イタリアのジャンク級への格下げはひとまず回避
24日に予定されていたS&Pグローバル・レーティングによるイタリアの格付けの行方が注目されていた。
結局、S&Pはイタリアの信用格付けを投資適格級で下から2番目の「BBB」に据え置いた。これによりジャンク級への格下げは見送られた。また、見通しもネガティブ(弱含み)を維持した。
新型コロナウイルスの対策で各国の政府債務は拡大しつつあり、特に欧州の債務危機の際には巨額の公的債務を抱えるイタリアの国債利回りが大きく上昇し、欧州の危機的状況の象徴的な動きともなっていた。
もし24日のイタリアの格付けがジャンク級に引き下げられると再び危機的状況が再燃するのではとの危惧も多少なりあったようだが、それはひとまず回避された。
しかし、5月8日には今度はムーディーズによるイタリアの格付け見直しの発表が予定されている。こちらも現在「Baa3」と投資適格級で最も低い格付けとなっているため、ムーディーズの発表にも注意する必要がある。
S&Pは24日、英国の格付け見直しの発表を行ったが、こちらの長期外貨建て債務格付けも「AA」に据え置いている。
現状ではとにかく新型コロナウイルスの感染拡大を抑え込むことが急務になっている。
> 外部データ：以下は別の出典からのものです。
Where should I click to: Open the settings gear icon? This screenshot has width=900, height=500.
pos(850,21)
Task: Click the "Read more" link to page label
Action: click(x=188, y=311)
これはヒトとモノの動きを封じてしまうことで、そのための財政による支援策が必要となる。
いずれ新型コロナウイルスの感染拡大を抑制した際には、経済活動を本格的に再開させなければならないものの、そのための財政支援策も必要になろう。経済活動そのものが停止してしまったような状況となったことで、国の税収が大きく落ち込むことも予想される。これはイタリアなど巨額の公的債務を抱える国の債務をさらに悪化させることになる。これは巨額の公的債務を抱える日本も例外ではない。